• _Texte cité_:
Jeudi 12 juillet 2007 à 20:47

Machi

 

Ça fait longtemps qu'on ne s'est pas vu, hein ?
Parfois, j'ai l'impression que tu fuis. Tu as peur ? Tu as peur de moi ?
Non, c'est moi qui ai peur. J'ai peur que tu partes loin de moi, là où je ne peux plus t'atteindre.
J'aimerais tellement savoir ce que tu penses, Machi.
Je sais que tu ne vas pas bien. Et pour une fois, je te comprends. Moi non plus, ça ne va pas bien, tu sais. Pas bien du tout.
J'ai mal au ventre Machi. Une sale boule qui me tord l'estomac.
J'ai peur Machi. J'ai mal. J'ignore pourquoi.
Viens vite, Machi... Aujourd'hui, c'est moi qui ai besoin de toi.
Tout à l'heure, en cours, je...
Je suis partie, Machi. J'ai encore quitté la salle de classe.
Je refuse d'être un spectacle.
C'est pitoyable, hein ?
Je ne voulais pas, tu sais. J'ai juste le coeur qui déborde, parfois.

• _Enregistrements_:

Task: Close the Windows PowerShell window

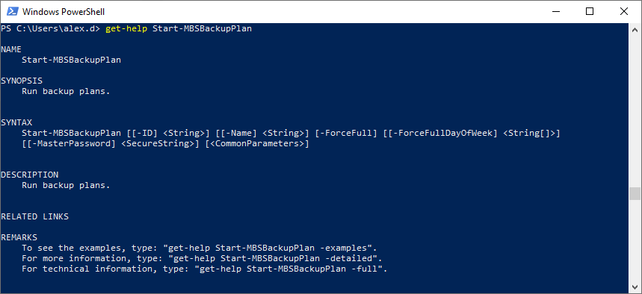Action: pyautogui.click(x=623, y=12)
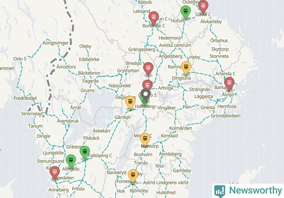Click the Astrid Lindgrens värld label
Image resolution: width=284 pixels, height=198 pixels.
click(166, 182)
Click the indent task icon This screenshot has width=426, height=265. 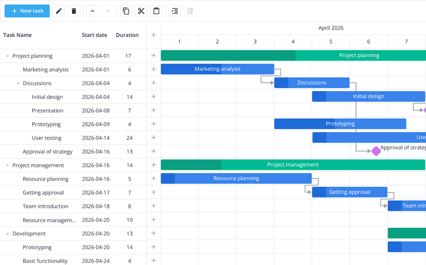coord(175,11)
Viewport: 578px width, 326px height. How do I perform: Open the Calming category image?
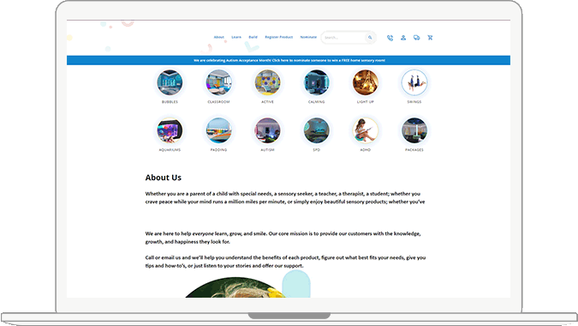click(x=316, y=82)
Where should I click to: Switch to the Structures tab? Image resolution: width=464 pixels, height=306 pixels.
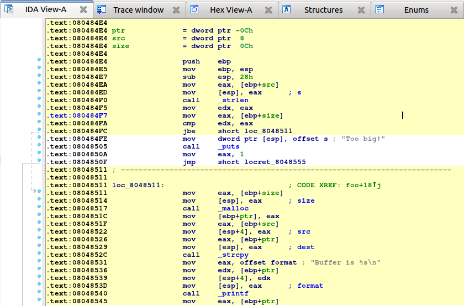click(x=323, y=10)
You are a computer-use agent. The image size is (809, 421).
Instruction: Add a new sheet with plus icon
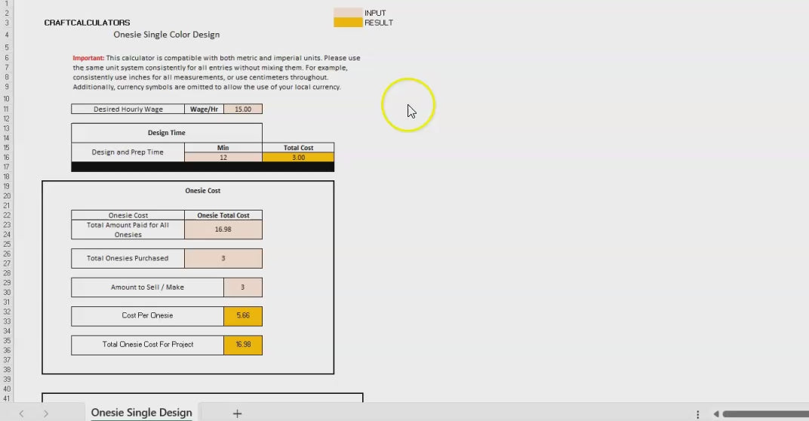[x=237, y=413]
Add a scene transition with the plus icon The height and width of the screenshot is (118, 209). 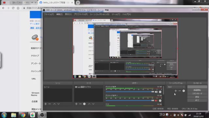176,91
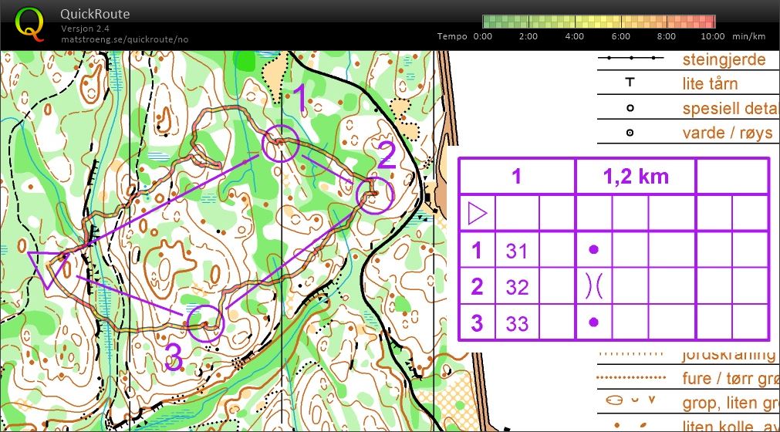
Task: Click the 1,2 km course length cell
Action: point(636,176)
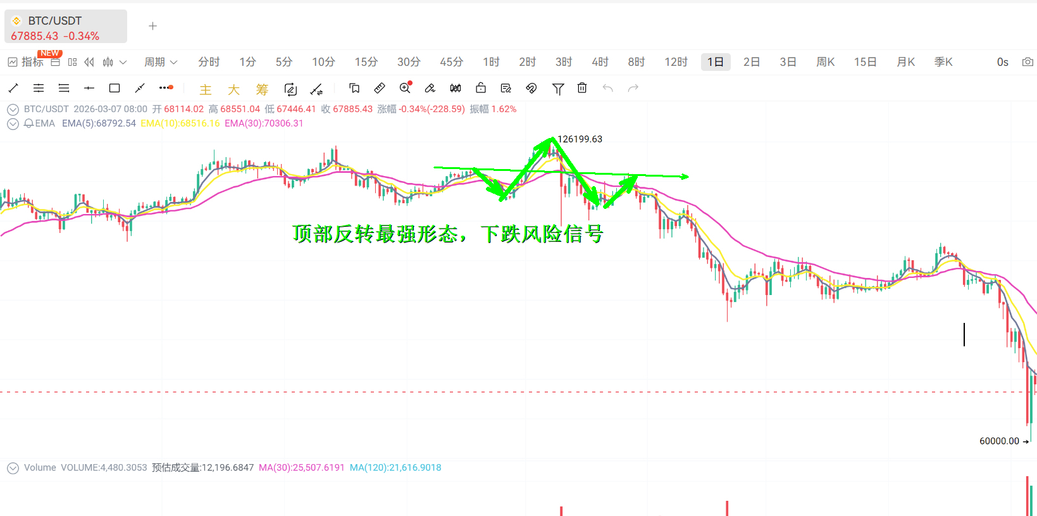Screen dimensions: 1037x516
Task: Select the rectangle drawing tool
Action: pyautogui.click(x=115, y=88)
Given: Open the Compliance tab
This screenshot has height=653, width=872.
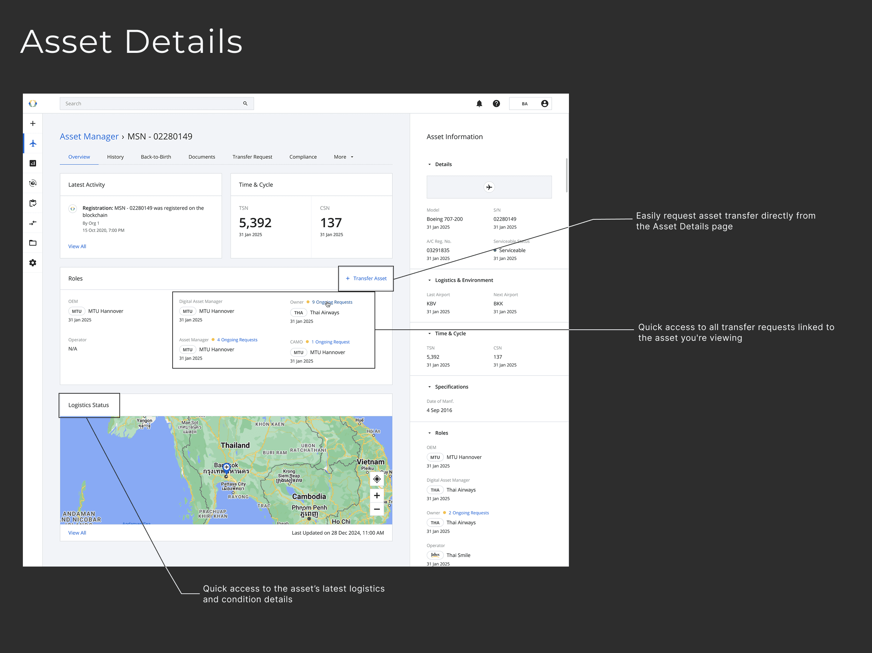Looking at the screenshot, I should point(303,157).
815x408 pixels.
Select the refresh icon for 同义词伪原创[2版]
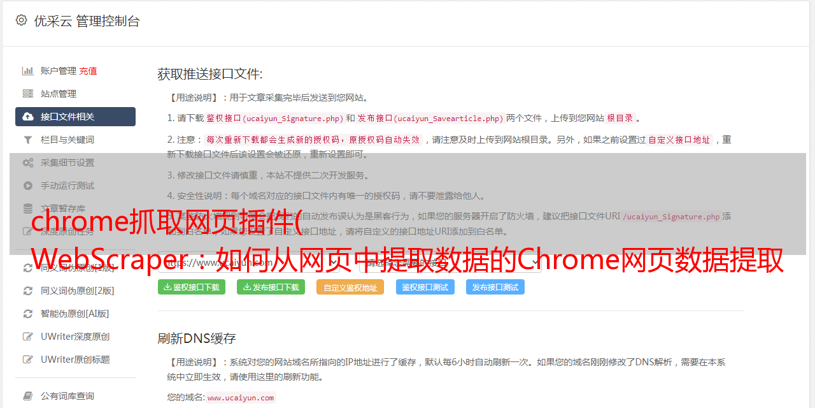pos(28,291)
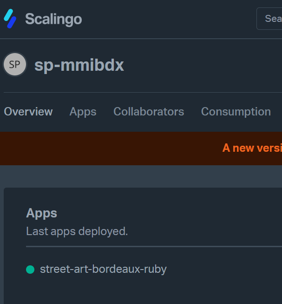Image resolution: width=282 pixels, height=304 pixels.
Task: Click the green status dot for street-art-bordeaux-ruby
Action: (x=30, y=269)
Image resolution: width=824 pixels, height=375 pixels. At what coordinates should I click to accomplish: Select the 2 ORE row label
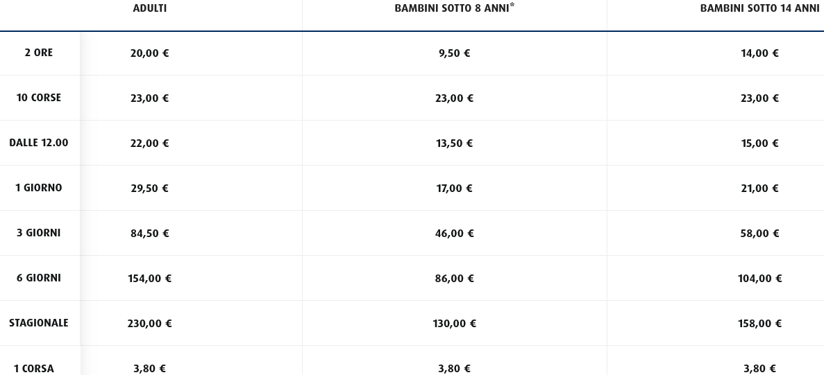(39, 53)
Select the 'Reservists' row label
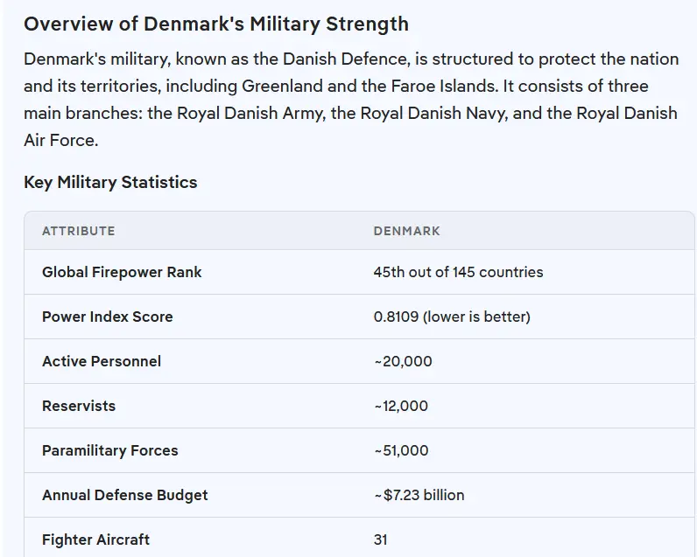This screenshot has height=557, width=697. click(x=79, y=406)
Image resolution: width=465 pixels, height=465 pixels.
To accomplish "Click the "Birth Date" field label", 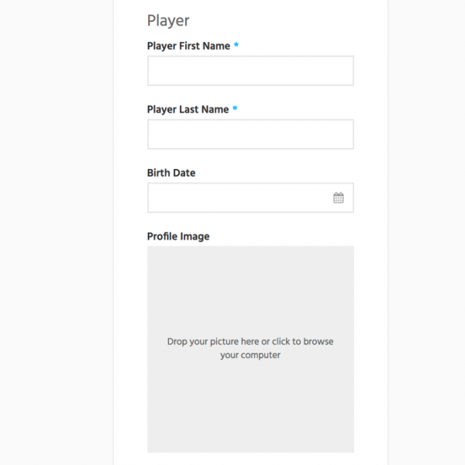I will [x=171, y=173].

• _Consigne_:
Réécrivez plus brièvement le paragraphe du billet adressé à Machi qui commence par « Je sais que tu ne vas pas bien », sans perdre ses informations principales.

• _Solution_:
Je sais que tu vas mal et, pour une fois, je te comprends : moi aussi, je vais très mal.